• WORK REQUEST: Look through the material that follows and show every line with the string "tray".

• DATASET ENTRIES:

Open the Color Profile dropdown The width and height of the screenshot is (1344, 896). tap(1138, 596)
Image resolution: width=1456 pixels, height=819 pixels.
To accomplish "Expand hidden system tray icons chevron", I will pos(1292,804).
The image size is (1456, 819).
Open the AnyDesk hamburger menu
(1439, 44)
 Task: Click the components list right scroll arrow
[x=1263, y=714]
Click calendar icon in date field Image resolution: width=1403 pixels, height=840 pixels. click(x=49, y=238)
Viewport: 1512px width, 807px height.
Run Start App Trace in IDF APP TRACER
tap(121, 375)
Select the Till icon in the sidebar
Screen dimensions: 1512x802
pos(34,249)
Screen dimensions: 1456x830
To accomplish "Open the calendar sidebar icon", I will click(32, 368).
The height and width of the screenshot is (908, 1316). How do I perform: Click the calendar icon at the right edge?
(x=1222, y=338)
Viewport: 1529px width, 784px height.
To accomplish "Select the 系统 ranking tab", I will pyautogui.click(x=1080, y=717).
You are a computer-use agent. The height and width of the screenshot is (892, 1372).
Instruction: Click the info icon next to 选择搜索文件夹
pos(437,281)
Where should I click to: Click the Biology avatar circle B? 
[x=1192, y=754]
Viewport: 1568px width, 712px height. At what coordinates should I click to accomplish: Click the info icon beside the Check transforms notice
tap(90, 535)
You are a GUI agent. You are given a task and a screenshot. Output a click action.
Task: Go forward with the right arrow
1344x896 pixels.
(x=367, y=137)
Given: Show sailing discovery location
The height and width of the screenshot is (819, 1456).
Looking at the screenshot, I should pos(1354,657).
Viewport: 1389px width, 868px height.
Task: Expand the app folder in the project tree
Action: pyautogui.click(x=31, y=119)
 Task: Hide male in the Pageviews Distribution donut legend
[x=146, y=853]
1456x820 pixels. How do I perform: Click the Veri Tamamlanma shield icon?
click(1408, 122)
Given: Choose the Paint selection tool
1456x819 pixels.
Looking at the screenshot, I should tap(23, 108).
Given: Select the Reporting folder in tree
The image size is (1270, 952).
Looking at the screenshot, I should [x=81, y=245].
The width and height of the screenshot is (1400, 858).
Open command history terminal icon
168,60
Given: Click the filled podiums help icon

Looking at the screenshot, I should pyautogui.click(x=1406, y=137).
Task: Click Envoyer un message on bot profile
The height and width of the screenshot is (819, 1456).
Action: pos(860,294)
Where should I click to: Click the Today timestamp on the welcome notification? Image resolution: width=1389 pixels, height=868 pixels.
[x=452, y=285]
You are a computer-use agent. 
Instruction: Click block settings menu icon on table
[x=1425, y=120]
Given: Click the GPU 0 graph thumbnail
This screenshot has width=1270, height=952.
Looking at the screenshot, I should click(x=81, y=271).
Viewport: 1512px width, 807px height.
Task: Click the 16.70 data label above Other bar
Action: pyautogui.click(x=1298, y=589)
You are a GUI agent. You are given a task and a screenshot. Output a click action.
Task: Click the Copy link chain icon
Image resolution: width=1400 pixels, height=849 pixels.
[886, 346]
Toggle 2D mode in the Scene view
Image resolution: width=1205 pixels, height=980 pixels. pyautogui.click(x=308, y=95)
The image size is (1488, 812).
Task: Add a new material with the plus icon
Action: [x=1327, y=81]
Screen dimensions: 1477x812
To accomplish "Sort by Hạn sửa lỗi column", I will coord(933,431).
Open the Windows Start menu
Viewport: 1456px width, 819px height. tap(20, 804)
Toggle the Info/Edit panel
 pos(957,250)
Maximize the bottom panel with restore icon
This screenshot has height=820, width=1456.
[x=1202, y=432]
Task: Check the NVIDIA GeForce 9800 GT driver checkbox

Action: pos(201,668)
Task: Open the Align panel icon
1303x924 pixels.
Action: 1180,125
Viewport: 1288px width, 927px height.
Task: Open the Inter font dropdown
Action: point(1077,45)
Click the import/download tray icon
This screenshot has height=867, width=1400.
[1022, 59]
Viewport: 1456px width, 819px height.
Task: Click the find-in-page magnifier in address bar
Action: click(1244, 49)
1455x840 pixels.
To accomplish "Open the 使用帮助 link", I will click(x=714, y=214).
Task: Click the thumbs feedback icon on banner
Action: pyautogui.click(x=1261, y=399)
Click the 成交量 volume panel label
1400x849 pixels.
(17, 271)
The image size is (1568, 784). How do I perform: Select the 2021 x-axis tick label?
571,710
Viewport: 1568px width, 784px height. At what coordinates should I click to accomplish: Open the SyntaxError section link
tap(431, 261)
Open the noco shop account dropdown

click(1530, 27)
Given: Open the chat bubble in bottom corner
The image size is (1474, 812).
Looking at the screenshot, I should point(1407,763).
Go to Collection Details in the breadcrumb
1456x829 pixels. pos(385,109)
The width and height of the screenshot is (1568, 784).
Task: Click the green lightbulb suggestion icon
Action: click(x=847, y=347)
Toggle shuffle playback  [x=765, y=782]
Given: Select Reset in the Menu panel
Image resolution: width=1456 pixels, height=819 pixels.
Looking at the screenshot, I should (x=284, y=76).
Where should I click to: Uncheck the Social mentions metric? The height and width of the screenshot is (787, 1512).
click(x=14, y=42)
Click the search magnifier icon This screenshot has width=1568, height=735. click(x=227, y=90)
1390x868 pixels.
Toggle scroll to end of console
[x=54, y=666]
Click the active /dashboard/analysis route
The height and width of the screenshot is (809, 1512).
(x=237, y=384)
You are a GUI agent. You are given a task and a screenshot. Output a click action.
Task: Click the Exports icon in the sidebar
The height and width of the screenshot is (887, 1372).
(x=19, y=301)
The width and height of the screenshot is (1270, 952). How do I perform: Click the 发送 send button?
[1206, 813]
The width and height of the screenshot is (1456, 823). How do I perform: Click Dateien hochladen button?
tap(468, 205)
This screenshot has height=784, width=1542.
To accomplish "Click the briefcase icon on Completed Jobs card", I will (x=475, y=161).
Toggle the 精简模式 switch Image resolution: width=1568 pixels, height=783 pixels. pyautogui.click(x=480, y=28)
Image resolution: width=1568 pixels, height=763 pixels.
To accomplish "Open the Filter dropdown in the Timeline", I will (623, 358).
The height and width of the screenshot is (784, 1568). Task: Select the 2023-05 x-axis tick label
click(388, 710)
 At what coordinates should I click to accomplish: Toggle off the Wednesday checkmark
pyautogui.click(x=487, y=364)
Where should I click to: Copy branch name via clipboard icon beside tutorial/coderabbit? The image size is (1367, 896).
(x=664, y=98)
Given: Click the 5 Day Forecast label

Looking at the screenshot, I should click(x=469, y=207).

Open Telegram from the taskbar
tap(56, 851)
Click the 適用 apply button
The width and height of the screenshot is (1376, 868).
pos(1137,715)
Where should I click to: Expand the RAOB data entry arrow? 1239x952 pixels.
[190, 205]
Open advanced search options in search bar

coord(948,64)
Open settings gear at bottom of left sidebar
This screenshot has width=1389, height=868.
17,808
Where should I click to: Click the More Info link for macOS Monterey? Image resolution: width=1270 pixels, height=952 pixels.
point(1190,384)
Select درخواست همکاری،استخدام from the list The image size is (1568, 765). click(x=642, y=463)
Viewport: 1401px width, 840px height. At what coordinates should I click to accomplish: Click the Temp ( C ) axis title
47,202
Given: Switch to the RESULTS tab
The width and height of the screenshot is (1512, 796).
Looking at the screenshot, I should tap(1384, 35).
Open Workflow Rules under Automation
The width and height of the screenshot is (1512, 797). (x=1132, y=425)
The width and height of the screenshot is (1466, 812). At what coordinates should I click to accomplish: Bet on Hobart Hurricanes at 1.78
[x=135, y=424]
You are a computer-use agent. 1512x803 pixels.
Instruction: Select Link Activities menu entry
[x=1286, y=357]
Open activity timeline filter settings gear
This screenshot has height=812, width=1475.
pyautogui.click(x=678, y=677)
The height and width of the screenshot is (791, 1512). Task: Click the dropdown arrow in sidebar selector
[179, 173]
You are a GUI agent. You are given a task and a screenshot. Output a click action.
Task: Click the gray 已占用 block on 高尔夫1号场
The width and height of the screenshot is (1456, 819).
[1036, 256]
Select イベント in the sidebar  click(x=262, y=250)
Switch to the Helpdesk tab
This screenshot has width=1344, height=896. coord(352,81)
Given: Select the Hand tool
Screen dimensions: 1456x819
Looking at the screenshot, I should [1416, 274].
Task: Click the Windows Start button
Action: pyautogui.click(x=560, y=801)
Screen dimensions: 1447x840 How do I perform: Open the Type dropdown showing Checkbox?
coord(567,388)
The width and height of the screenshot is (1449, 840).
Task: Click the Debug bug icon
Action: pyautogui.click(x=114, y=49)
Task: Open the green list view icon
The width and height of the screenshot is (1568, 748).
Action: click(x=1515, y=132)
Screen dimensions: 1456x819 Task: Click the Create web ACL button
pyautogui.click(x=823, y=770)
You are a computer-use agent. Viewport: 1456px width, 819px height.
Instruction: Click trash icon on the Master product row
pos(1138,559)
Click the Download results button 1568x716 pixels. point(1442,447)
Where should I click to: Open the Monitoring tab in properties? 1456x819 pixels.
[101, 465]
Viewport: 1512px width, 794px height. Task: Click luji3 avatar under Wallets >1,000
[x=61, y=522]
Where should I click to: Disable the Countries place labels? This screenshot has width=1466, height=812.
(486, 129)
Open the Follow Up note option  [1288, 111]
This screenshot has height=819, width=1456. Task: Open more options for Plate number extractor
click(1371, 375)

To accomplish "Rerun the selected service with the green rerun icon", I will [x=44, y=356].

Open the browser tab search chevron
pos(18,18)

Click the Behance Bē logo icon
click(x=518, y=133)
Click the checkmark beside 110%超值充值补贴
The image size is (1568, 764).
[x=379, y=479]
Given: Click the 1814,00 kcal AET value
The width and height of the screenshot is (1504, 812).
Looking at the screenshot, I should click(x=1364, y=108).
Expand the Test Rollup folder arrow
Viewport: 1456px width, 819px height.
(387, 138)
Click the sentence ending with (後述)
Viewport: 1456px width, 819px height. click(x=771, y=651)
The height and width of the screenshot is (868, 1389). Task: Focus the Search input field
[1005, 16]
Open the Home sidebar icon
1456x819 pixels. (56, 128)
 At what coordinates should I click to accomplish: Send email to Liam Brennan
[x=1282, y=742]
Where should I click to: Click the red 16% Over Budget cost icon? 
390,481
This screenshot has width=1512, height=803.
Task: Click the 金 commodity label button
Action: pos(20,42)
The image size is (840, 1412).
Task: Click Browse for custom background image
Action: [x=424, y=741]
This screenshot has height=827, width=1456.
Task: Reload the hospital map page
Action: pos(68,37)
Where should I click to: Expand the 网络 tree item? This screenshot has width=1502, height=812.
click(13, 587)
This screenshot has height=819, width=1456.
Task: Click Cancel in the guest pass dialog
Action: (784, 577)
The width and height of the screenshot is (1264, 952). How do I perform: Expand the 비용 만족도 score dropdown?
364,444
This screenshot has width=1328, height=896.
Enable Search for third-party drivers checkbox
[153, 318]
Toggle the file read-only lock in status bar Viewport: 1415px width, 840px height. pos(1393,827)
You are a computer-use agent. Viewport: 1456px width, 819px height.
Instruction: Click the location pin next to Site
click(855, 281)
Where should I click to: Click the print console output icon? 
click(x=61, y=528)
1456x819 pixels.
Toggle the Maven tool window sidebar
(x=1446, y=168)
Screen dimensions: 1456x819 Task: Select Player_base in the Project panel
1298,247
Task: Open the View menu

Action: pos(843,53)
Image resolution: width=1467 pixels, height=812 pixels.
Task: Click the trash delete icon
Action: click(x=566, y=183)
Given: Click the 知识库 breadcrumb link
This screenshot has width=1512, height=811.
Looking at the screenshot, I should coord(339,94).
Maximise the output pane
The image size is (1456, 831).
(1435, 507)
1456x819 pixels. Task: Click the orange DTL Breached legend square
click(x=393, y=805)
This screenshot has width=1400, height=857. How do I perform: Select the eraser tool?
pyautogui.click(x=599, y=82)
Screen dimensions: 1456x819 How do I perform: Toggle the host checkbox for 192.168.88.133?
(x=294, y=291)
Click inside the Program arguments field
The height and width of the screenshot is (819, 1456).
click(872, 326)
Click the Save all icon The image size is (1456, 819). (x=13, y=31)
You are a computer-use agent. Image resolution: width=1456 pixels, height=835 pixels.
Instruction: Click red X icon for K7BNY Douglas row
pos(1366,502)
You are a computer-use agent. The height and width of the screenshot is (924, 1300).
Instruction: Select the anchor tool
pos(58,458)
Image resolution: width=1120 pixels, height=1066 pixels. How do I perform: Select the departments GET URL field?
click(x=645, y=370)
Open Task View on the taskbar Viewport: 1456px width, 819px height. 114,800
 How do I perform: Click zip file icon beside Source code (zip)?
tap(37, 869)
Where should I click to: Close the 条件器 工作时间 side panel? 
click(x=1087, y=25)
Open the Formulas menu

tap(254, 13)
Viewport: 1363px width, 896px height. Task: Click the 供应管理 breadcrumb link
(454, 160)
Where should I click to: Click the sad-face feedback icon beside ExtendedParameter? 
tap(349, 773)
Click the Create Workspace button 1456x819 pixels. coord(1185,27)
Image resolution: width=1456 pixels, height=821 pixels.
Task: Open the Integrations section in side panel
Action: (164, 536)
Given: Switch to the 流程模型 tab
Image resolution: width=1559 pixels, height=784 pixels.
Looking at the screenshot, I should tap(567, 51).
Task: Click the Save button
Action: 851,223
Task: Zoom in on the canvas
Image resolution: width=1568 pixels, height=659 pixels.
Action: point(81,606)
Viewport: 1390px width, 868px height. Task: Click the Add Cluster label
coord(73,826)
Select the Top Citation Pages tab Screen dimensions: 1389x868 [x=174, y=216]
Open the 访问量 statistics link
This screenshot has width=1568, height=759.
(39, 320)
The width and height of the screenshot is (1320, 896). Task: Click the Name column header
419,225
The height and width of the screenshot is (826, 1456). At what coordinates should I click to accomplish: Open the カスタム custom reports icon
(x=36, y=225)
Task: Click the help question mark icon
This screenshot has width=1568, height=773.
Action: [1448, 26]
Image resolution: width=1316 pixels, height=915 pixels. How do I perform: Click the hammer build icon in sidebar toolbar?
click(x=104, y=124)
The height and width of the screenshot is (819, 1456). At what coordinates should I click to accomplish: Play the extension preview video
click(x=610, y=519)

• SOLUTION FOR THIS EXERCISE:
To accomplish "Expand hidden system tray icons chevron", I will pos(1292,804).
Click the import/download tray icon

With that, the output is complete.